Pub Date: April 5th, 2022
ISBN: 978-0-593-15944-6
Publisher: Ballantine

When three boys discover a corpse on the bike trail, the warm alliance between their moms begins to fracture.

Ward’s latest showcases three women from the upscale Austin, Texas, suburb of Barton Hills. There's Whitney, a real estate mogul who, along with her British husband, sells underground bunkers to billionaire tech bros who are thinking ahead to climate apocalypse. There's Liza, a struggling single mom and a food writer who is barely making rent with odd jobs and dog walking. She's desperately clinging to her membership in the rich mom's club, praying no one finds out how broke she is or asks her anything at all about her past. And there's Annette, a basketball superstar from Laredo turned reluctant trophy wife to the obnoxious heir to a West Texas oil fortune. Over the years of raising their sons together, these women have forged what they believe to be an unbreakable friendship, and as the book opens, they have sent the boys off together to their summer jobs as lifeguards at Barton Springs, an iconic Austin swimming hole. When the trio comes home panicky and panting, reporting that they found a dead woman's body on the greenbelt, their moms are 100% sure the boys didn't know her and had nothing to do with it. That doesn't last long. Ward does a great job of skewering the particular bougie lifestyles and Austin milieux she evokes. She smoothly manages a large cast of characters with a constantly shifting point of view; the disconnect between the kids' reality and the moms' naïve understanding is spot-on.
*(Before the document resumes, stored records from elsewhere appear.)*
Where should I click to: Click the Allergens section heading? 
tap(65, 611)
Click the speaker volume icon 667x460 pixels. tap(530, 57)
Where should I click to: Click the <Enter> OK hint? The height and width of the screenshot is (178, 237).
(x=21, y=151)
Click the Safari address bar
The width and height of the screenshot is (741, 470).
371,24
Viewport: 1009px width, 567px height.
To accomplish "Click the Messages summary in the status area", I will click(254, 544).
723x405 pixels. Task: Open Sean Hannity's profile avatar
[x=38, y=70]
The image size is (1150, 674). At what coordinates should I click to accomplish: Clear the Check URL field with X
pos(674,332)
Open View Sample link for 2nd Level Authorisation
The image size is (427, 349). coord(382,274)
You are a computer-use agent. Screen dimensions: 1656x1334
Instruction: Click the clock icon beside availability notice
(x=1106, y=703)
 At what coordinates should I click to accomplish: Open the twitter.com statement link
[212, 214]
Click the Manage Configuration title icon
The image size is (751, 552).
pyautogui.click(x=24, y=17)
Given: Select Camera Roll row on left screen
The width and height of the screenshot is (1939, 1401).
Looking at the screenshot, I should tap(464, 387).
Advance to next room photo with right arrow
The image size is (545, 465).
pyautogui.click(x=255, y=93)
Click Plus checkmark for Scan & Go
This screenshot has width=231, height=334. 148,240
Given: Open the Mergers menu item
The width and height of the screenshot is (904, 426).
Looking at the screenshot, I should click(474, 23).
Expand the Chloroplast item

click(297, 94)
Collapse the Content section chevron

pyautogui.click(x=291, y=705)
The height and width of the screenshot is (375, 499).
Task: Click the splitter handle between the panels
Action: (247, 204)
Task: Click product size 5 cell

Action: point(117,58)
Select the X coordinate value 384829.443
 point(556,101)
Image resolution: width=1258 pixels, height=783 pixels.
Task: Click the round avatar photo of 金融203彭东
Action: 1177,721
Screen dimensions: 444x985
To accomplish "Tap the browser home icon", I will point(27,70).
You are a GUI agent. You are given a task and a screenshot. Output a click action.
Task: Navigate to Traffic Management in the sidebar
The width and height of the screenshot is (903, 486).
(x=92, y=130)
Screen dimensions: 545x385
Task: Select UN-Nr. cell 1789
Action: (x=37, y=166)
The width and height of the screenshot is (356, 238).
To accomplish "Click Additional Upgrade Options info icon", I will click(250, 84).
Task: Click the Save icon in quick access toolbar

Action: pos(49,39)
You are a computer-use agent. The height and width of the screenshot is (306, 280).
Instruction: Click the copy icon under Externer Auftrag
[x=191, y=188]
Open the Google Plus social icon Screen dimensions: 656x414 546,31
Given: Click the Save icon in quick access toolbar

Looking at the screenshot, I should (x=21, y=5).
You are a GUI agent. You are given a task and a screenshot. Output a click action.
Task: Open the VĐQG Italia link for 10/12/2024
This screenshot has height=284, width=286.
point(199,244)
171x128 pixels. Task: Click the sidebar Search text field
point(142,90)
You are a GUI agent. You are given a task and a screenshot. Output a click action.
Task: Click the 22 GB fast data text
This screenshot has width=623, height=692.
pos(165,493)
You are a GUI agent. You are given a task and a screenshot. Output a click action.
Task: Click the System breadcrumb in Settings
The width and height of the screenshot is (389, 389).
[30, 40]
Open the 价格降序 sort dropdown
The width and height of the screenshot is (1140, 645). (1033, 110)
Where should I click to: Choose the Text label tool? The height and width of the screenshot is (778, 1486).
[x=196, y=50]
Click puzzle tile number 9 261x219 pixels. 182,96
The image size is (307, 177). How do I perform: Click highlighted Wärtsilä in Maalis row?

Comic relief is provided by an ongoing text conversation among the Barton Hills Mamas—chardonnayismyjam, teslaluvr, marykaymom, and the rest—for whom gossip knows no limits of decency or taste. But after all the suspense and ticking of the clock, the ending is a head-scratcher. Plausibility aside, what even happened in the final scene? And to the guilty party? The happy ending is nice but, in this case, feels incomplete.

A knowing, clever, and entertaining visit to the sinister underside of motherhood, good friends, and sunny days.